Fie upon this quiet life! said...

Screw conclusions. I say, cancel class for the week and have mandatory conferences in order to help them for 15 minutes per person with their drafts. If they don't come, count it as an absence and move on.

How's that? And no, I'm not April Foolin'.

Psycgirl said...

I have no guidance! I just wanted to chime in and say I also hate conclusion (both writing and teaching)

Stacey said...

Thanks for the Conclusions link, Sapience. But yes, I do what Fie does: conferences. 95% of the students take advantage of that opportunity.

The other thing you could do it discuss/practice how to USE research in their writing without losing their voice. I've been focusing on that more lately, and the papers are sometimes actually a pleasure to read rather than a cut and paste job. To me, that's more important than the conclusion... (where I often recommend two common strategies and leave it at that---circular return to intro, or call to action).

Sisyphus said...

Wow, I finally got some blog comments! Whoo hoo!

Ive already done a couple rounds of conferences and have no urge to do them again --- particularly because we have used the same topic for their annotated bib, project proposal and now research paper and I'm pretty sick of their topics. ;)

I can't just straight-up cancel things since they have started doing up-and-out classroom observations of the adjuncts --- and found horrible horrible practices. And canceling like the last whole month of class for "optional individual conferences" was one widespread pattern. So I need to not look too much like the adjunct pool right now. I should post on this.

I could bring in models and dissect them, I guess --- I've been bringing in lots of student sample writing and feel like I have killed an awful lot of trees this semester. Maybe have them all bring in the anthology on Wed? That runs the risk of them learning writing styles I don't want them to imitate, since so many articles are short newspaper opinion pieces. But I bet I could work something comparative up on this. Hmm...

Horace said...

Re: Conclusions...While I don't usually use a lot of literature in rhetoric-based composition classes, this is one place where I find them really useful, in part because we've stopped connecting literature to composition so thoroughly.

That is, I bring in a collection of great final lines from both poetry and prose, like two pages of them. I have them read over them and mull over them quietly for a bit, and then ask them which ones they find really awesome, and ask them to articulate why...the idea is to first defamiliarize the idea of an ending from the act of writing a paper itself. If they think of the *idea* of ending, separate from ending *this paper* (an act so often wrecked by a combination exhaustion or frustration), they/we tend to reach moments when the sense of an ending (and the many possibilities for ending effectively) becomes clearer.

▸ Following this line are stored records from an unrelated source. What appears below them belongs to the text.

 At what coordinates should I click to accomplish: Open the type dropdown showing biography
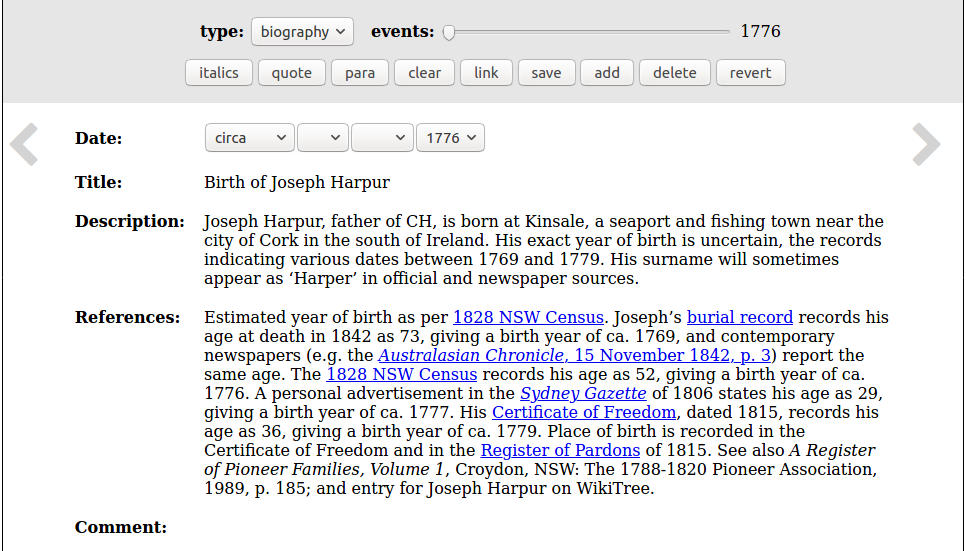point(302,32)
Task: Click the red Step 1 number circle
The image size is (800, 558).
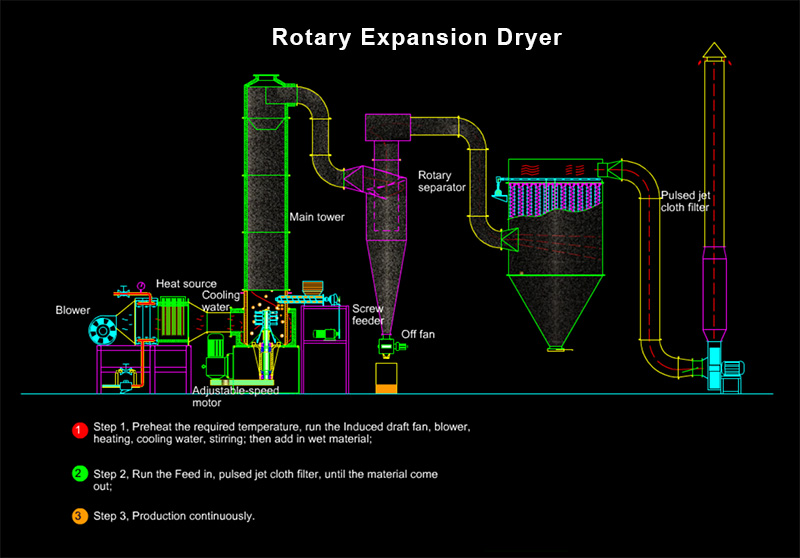Action: 78,431
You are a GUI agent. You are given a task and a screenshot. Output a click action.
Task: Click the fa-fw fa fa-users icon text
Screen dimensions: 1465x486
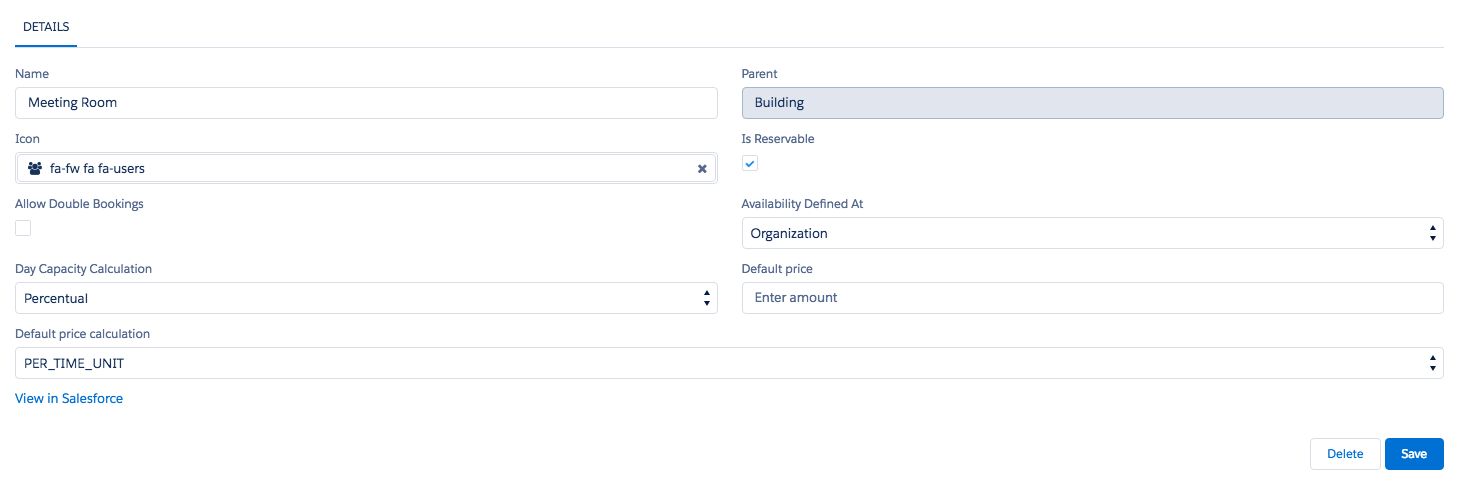pyautogui.click(x=97, y=168)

Then, either in class or as homework, I have them go back and rewrite the concluding paragraph of their last paper as "inspired by" one of those literary endings. The results are sometimes parodic ("Shantih, Shantih, Shut UP!" is still on the facebook wall of one of my students), but they break many students out of their "restate, summarize, stupid rhetorical question" rut that I find it pretty effective.

anthea said...

Oh, I love writing conclusions since it is here that I can really argue my case in a paper. But I do admit that they are hard to write.